### Task brief
Where an entry contains an image, leave the image out; restate everything else exactly.
(The data)
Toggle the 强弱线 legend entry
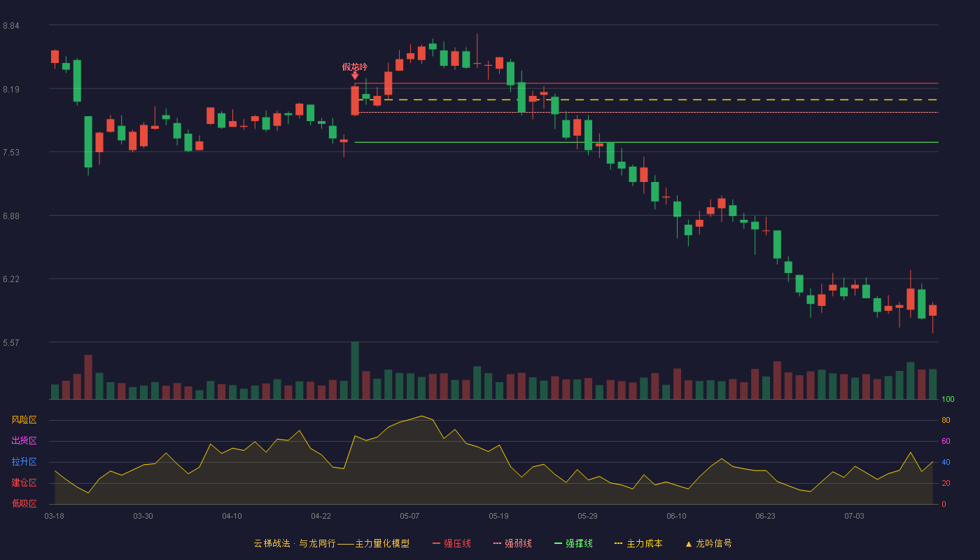The height and width of the screenshot is (560, 980). tap(512, 543)
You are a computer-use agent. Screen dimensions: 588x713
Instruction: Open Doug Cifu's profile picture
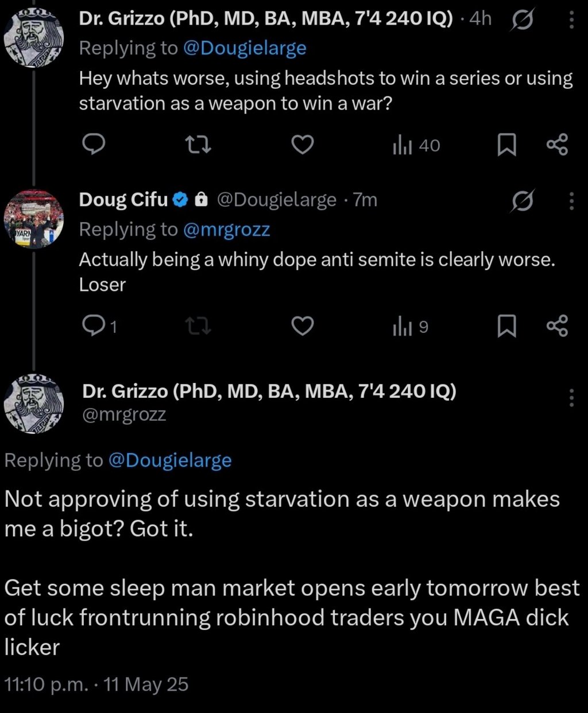[x=34, y=219]
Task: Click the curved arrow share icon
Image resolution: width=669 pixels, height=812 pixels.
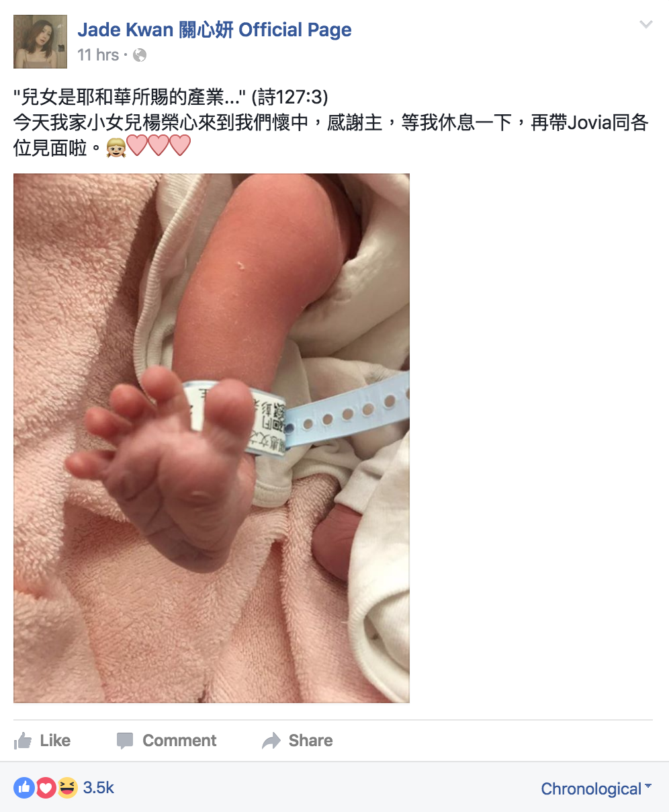Action: pos(271,741)
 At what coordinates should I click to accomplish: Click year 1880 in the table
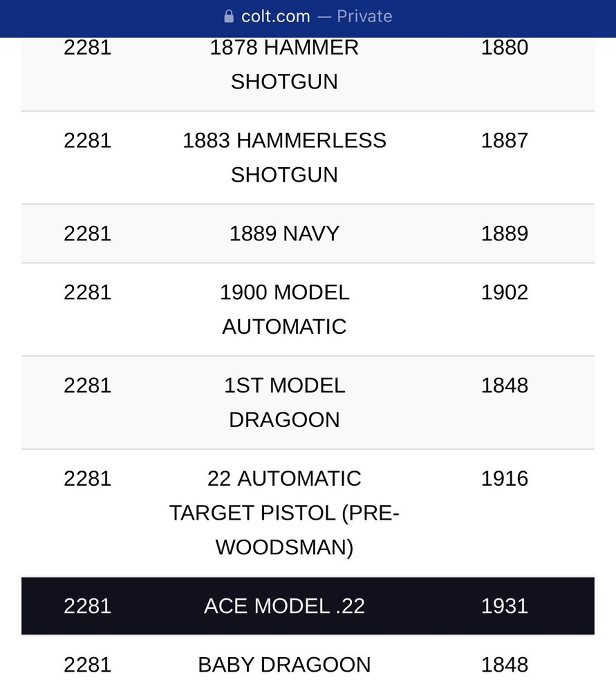point(505,48)
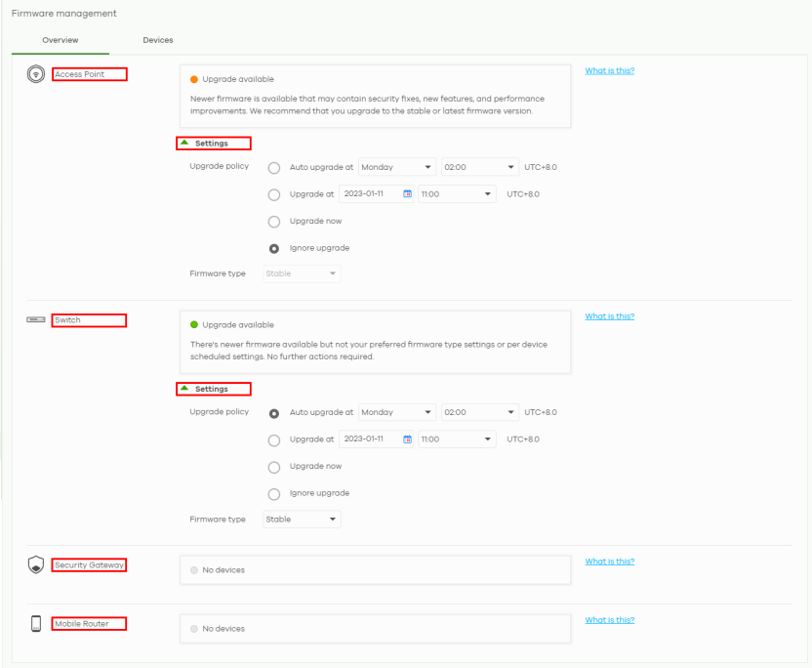Screen dimensions: 812x668
Task: Click the Security Gateway shield icon
Action: (x=36, y=565)
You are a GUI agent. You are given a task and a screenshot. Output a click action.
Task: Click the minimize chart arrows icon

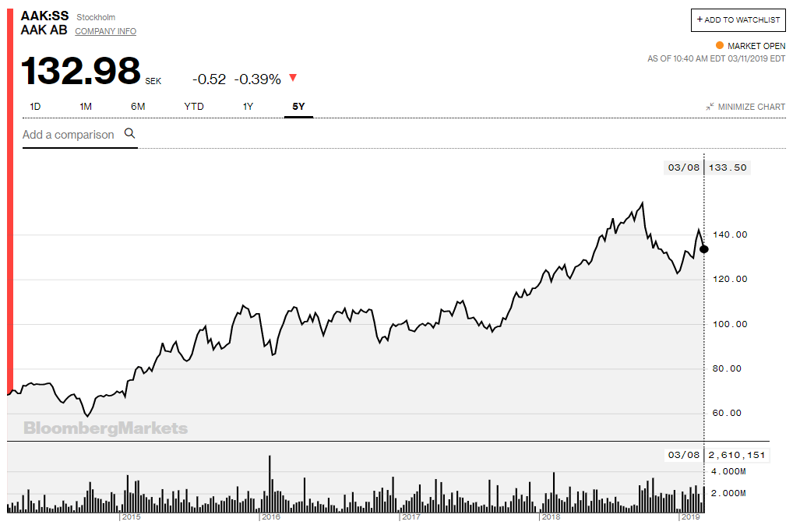(710, 107)
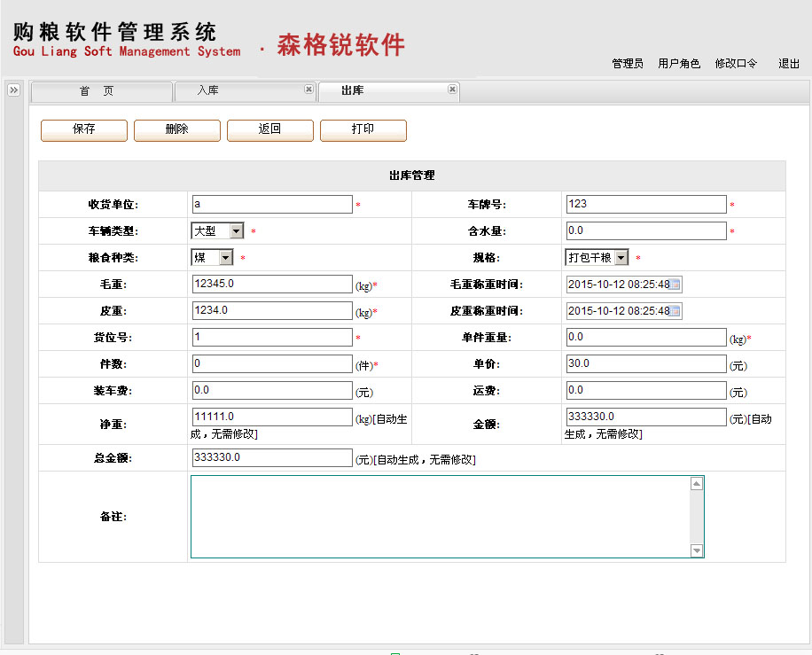
Task: Click the 收货单位 input field
Action: point(272,205)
(End The data)
### The answer
Toggle the 强弱线 legend entry
The height and width of the screenshot is (560, 980). tap(512, 543)
You are a computer-use agent. Screen dimensions: 588x713
Instruction: Open Doug Cifu's profile picture
[x=34, y=219]
Task: Click the curved arrow share icon
Image resolution: width=669 pixels, height=812 pixels.
Action: pos(271,741)
 At what coordinates should I click to accomplish: Click year 1880 in the table
point(505,48)
Screen dimensions: 812x668
Task: Click the Security Gateway shield icon
Action: (x=36, y=565)
You are a GUI agent. You are given a task and a screenshot. Output a click action.
Task: Click the minimize chart arrows icon

(710, 107)
Task: Click the 收货单位 input field
Action: point(272,205)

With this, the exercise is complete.